The only reliable way to understand the buffers affecting your individual application, is to do functional performance testing. You have to re-create the exact scenario you want to run "in production", slam it with different kinds of way-too-big requests, and record every facet of the system up to the point it fails. Then you can do a deep dive to discover which part caused a problem and tweak settings until it works as needed.
Also see Google's fast userspace context switching, which would basically let you implement pipes the way they were originally designed and implemented in Unix, as a kind of coroutine that implicitly passed control flow to the other process when you filled or drained a buffer.

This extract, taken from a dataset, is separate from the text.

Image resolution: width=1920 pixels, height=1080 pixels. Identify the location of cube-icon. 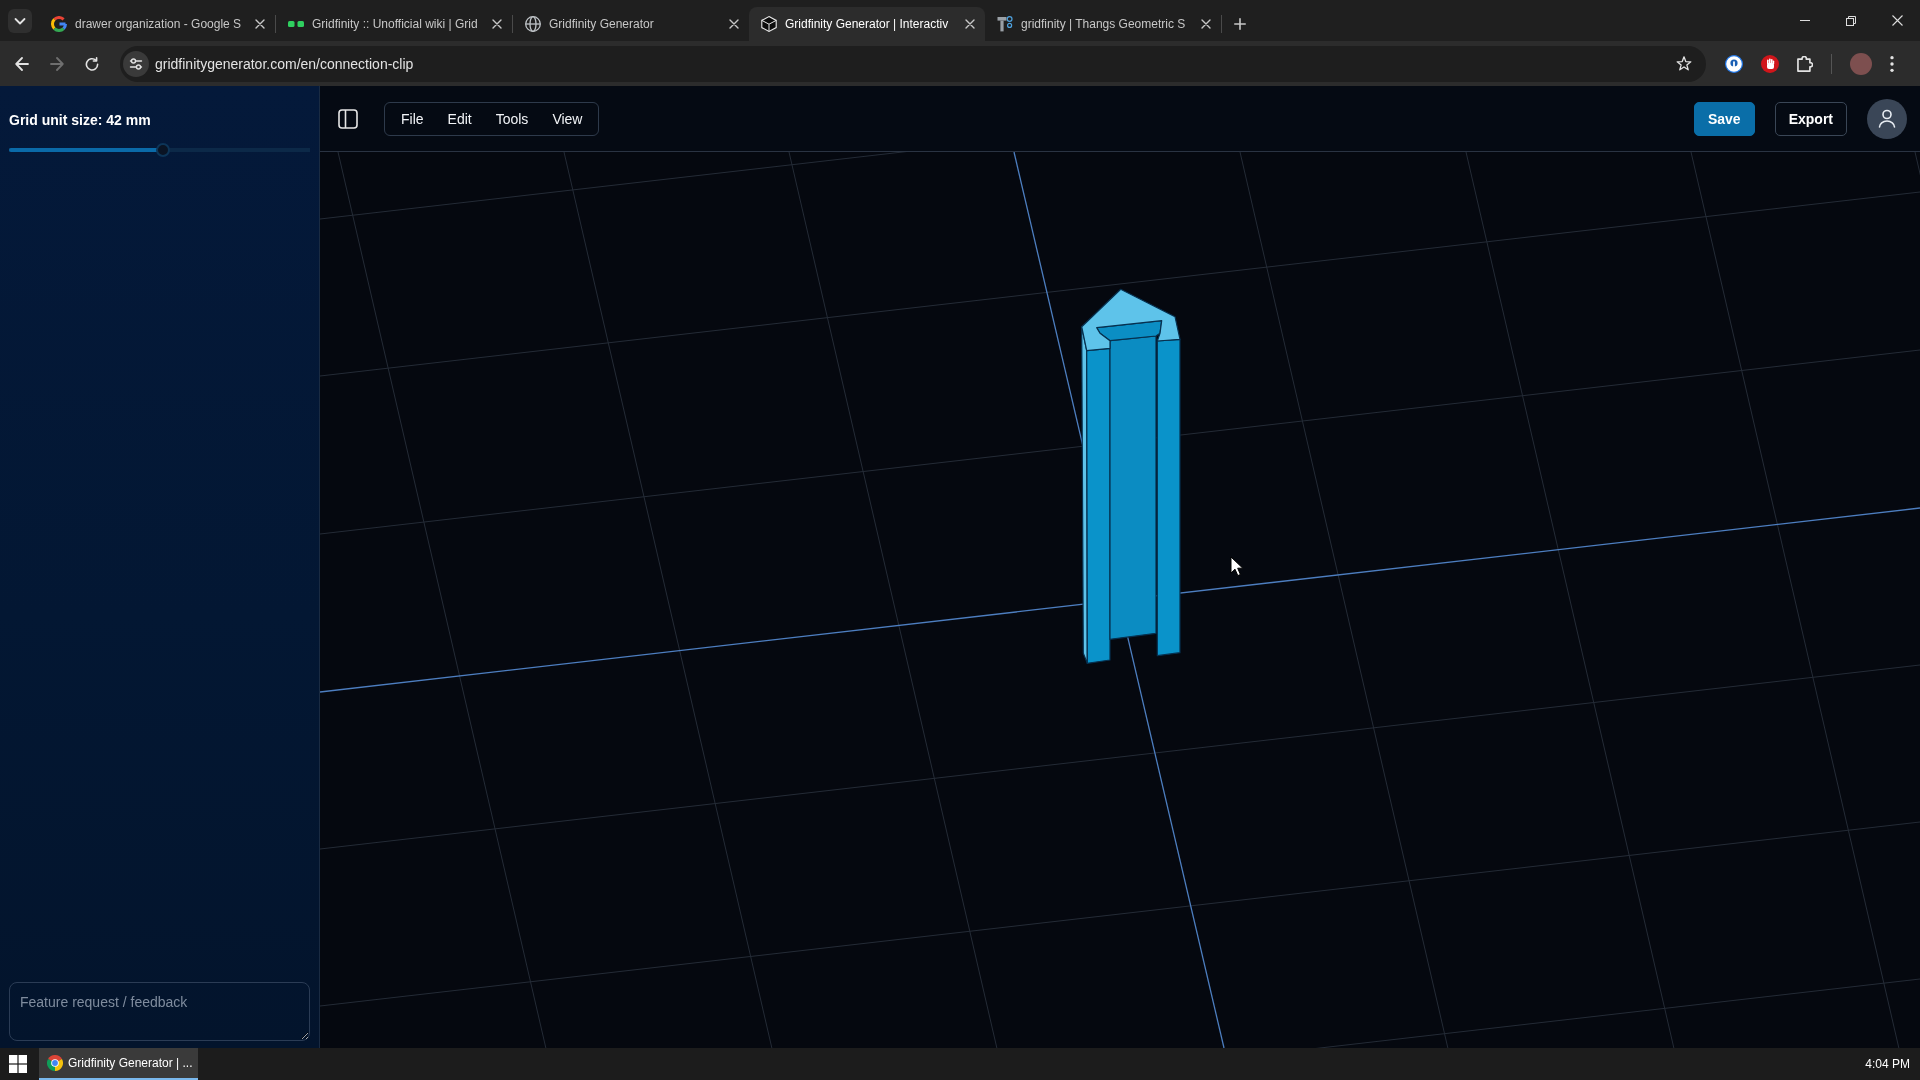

The kernel CPU scheduler typically adds too much latency (5-10us) to make things like conditional variable synchronisation useful
Some applications with softer low-latency requirements tend to spin for a certain amount of time before going to sleep and await data arrival. Also, if it is hit with a constant stream of data to process, it wouldn't even get a chance to block.
At the other extreme end of RT computing, you usually don't have an OS that blocks using privileged instructions in the first place. You just...schedule things.
You can do a futex but that still requires the producer to issue system calls.
You could also just have the consumer poll at whatever frequency you please (either continuously spin, or go to sleep for a time).
NetBSD allows one to experiment with smaller hard-coded limits.
When compiling the kernel, uncomment
#options PIPE_SOCKETPAIR # smaller, but slower pipe(2)